On June 4, 2013, Rogers announced that it would relaunch The Score under the Sportsnet brand as Sportsnet 360 on July 1, 2013; it was launched with a simulcast of a Toronto Blue Jays baseball game, followed by the premiere of the new post-game show, Blue Jays Xpress. Alongside the rebranding, an updated version of The Score's on-screen sports ticker was introduced. Rogers stated that the network would continue to target its programming towards "hardcore" sports fans with "a vast breadth of premium sports content in a fast-paced, energetic and entertaining manner".

== Programming ==
Sportsnet 360 currently serves as a secondary outlet for Sportsnet's national programming alongside Sportsnet One, carrying a mix of full-length programs, and overflow and simulcasted sports programming from other Sportsnet channels. Its weekday daytime lineup currently features television simulcasts of sports radio programs (including By the Books from VSiN, and The Raptors Show, The Fan Hockey Show, Blair & Barker, Real Kyper & Bourne, and The Fan Pregame from co-owned CJCL) and highlights compilation shows.

The channel has primarily served as the main home for combat sports and professional wrestling programming within the Sportsnet family of networks, currently airing Ultimate Fighting Championship (UFC) and Total Nonstop Action Wrestling (TNA). Sportsnet 360 had historically served as the Canadian home of WWE programming, in a relationship dating back to its time as The Score. After the Rogers acquisition, Sportsnet renewed the contract in 2014 under a ten-year deal, which also included Canadian distribution rights to WWE Network. This contract concluded at the end of 2024, with all WWE content moving to Netflix in Canada starting in January 2025, as part of its acquisition of exclusive international rights to WWE Raw. On December 22, 2024, Rogers announced a multi-year deal with TNA—owned by Canadian broadcaster Anthem Sports & Entertainment—to air its programming (including flagship weekly series TNA Impact!) on Sportsnet 360 beginning on January 2, 2025.

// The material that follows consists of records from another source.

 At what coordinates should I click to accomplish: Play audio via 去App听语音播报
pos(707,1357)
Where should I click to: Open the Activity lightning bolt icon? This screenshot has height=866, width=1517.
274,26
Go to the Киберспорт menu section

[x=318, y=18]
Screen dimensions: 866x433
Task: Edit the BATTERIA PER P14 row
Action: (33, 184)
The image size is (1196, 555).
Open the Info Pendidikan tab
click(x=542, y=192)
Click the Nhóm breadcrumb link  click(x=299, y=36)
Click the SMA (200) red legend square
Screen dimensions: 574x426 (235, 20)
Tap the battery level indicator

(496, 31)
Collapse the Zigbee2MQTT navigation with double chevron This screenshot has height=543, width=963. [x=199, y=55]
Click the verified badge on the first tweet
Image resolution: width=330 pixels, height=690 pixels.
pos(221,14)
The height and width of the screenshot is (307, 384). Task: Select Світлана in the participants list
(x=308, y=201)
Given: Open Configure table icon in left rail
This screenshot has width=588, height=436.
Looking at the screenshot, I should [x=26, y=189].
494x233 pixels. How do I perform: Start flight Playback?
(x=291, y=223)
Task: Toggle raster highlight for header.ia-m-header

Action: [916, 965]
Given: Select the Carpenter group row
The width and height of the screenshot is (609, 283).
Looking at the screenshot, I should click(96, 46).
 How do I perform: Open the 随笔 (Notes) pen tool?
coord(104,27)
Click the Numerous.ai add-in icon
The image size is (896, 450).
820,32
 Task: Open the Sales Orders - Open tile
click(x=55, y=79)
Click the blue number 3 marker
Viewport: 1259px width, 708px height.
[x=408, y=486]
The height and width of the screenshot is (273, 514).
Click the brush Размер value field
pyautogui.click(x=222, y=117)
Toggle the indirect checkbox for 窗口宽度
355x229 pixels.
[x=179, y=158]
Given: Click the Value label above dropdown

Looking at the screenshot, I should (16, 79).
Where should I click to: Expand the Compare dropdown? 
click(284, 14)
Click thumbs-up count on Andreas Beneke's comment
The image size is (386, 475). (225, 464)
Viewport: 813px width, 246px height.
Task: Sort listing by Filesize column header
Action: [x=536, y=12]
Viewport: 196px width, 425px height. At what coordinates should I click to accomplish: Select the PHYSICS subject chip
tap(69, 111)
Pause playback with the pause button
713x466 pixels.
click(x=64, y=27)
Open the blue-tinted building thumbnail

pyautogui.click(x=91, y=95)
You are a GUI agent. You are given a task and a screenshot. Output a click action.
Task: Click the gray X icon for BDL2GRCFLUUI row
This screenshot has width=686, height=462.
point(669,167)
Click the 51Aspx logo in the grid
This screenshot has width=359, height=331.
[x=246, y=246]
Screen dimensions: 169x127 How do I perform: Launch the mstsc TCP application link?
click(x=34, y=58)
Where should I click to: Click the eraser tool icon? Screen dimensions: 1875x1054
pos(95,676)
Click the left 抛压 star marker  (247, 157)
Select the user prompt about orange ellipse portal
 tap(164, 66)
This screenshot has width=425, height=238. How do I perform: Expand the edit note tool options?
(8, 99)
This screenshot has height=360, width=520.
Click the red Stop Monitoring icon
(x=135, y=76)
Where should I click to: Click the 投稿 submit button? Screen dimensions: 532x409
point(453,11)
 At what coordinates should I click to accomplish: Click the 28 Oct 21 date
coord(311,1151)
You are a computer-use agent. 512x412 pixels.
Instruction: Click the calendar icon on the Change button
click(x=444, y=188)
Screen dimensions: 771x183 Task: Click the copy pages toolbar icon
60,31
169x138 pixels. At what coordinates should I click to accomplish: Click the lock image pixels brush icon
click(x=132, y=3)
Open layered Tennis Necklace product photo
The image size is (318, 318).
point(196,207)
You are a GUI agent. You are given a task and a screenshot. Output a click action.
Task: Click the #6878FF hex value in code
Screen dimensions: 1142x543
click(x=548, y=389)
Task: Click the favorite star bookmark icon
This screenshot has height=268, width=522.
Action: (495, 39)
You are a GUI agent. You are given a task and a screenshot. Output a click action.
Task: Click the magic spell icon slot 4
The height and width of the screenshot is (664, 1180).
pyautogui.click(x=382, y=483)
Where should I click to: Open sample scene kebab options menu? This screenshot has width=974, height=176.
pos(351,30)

UFC mixed-martial arts, including UFC on Fox events, preliminary fights, and the reality series The Ultimate Fighter, largely moved from the Sportsnet regional networks and Sportsnet One to Sportsnet 360 following its launch. On December 22, 2014, it was announced that TSN and Fight Network would take over Canadian rights to UFC programming beginning in 2015. Sportsnet regained the UFC rights starting in January 2024, with programming once again primarily airing on Sportsnet 360.

Sportsnet 360 aired a simulcast of CJCL's Tim & Sid from the acquisition of The Score by Rogers in 2013 until 2015, when the show relaunched on Sportsnet with a television-oriented format. The channel then began simulcasting their replacement Brady & Walker (which had moved from mornings) until February 2016, after Greg Brady was fired from the station. Prime Time Sports also aired on Sportsnet 360 until the show's end in October 2019; the station then joined the main Sportsnet channels in simulcasting Tim & Sid once again, after the show was given an audio simulcast on CJCL as a replacement for Prime Time Sports.

Sportsnet 360 formerly broadcast regular season events in U Sports football and basketball. In August 2014, Sportsnet announced that it would not renew its Ontario University Athletics conference television contracts for the 2014 season because of low viewership and the resulting high cost-per-viewer of producing the game broadcasts.